Кот, услышав про «открываешь, наливаешь», тут же азартно потёр руки:
– Что-то ноги стали зябнуть, не пора ли нам дерябнуть?
Карнак, выпить не дурак – мастак, неожиданно поморщился:
– Сам не буду и вам не советую. Лучше чаю горячего.
– Верно, по рюмочке чайку… за рыбацкий фарт.
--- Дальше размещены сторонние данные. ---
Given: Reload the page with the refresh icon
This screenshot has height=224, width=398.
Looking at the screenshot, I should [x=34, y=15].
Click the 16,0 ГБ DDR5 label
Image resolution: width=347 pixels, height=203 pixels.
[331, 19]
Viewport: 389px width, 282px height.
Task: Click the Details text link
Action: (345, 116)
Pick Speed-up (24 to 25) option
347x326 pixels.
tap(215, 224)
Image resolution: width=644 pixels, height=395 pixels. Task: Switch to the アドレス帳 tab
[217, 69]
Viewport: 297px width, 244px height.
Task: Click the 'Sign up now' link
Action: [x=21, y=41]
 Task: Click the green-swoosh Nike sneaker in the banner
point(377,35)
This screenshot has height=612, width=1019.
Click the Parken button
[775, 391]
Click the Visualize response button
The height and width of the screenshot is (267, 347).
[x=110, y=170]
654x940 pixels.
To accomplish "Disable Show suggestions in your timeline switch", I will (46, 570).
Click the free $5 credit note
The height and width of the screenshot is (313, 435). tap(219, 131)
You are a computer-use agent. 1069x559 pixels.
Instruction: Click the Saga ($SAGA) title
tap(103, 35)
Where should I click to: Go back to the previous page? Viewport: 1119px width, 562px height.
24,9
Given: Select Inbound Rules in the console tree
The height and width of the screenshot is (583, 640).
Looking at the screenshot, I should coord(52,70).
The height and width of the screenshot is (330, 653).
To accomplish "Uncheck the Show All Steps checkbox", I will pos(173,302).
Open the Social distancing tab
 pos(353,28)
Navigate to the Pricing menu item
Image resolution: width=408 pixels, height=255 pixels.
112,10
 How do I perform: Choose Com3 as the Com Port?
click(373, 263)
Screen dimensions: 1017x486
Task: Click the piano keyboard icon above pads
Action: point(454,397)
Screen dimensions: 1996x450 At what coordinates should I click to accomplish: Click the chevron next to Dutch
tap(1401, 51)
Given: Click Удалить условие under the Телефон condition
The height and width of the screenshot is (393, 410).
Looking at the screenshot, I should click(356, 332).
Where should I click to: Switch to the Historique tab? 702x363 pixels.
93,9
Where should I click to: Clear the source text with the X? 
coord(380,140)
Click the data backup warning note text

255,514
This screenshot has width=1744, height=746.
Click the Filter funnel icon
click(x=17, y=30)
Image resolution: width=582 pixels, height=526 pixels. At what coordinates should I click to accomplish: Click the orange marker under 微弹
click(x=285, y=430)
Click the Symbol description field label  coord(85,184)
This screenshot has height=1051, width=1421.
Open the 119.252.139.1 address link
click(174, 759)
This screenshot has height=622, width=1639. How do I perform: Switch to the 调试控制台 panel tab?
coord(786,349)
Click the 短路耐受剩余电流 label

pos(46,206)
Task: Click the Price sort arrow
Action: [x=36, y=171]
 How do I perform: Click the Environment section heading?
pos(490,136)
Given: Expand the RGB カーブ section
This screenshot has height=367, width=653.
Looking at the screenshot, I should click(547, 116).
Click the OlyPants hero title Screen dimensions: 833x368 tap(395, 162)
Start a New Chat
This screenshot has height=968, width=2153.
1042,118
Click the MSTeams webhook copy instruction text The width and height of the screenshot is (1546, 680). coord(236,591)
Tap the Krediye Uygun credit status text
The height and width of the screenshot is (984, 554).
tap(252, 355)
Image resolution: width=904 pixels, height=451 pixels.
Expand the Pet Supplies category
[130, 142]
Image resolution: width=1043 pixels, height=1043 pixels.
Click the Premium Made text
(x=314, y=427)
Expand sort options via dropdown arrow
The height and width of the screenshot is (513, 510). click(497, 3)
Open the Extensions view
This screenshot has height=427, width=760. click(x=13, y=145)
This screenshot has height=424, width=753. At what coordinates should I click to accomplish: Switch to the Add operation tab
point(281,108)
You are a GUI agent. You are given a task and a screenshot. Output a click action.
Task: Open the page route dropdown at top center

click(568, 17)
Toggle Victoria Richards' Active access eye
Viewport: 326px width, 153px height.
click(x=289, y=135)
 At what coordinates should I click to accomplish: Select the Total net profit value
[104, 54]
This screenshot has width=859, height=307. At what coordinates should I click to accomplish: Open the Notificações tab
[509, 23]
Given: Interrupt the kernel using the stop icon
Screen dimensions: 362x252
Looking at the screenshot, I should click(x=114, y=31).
– Вы как хотите, а я не пью…
– За уши лью…
– Почему? Выпить можно, ежли осторожно. А на рыбалке я не пью, извини уж, да-ра-гой… Рыбалка… Тут уж, паря, выбирай: либо рыбу ищи, либо водку глуши. Так от… А водку пьянствовать можно и в городе, ежли в кармане бреньчит… ежли деньга ляжку жжёт. Охота на природе – махнул на дачу, под малину залез – и поливай ее, родимую… пока не сдохнешь… А на рыбалке же как? Выпьешь, потом ходишь, как чума огородная, – не рыбалка уже, а… Добрая рыбалка, паря, она ить покрепче водки и послаще бабы…
– Так уж и послаще… – игриво повёл плечами Кот.
– Послаще… Недаром о рыбаках поют: кто женой не дорожит, тот над луночкой дрожит…
Напившись горячего чая из термоса, сменил я мушку по совету Гаврилыча и уже веселее потопал к своим лункам, чтобы если и не удить, то хотя бы зариться на этих зажравшихся поросей, когда они, набежав, быстро склёвывали бормашей, которыми я щедро, словно на откорм, потчевал их.
Гаврилыч же ворон не считал и не дивился на хариусов; что-то подшаманивал со своими удами да всё подёргивал, потаскивал рыбу, расхаживая промеж добычливых лунок. Я же, горемычный, чтобы вновь не запалить в себе обиду до слёз, старался лишний раз не глядеть в его сторону, хотя всей озябшей на хиусе спиной остро и отчётливо чуял, как вымётывал старик очередного хариуса.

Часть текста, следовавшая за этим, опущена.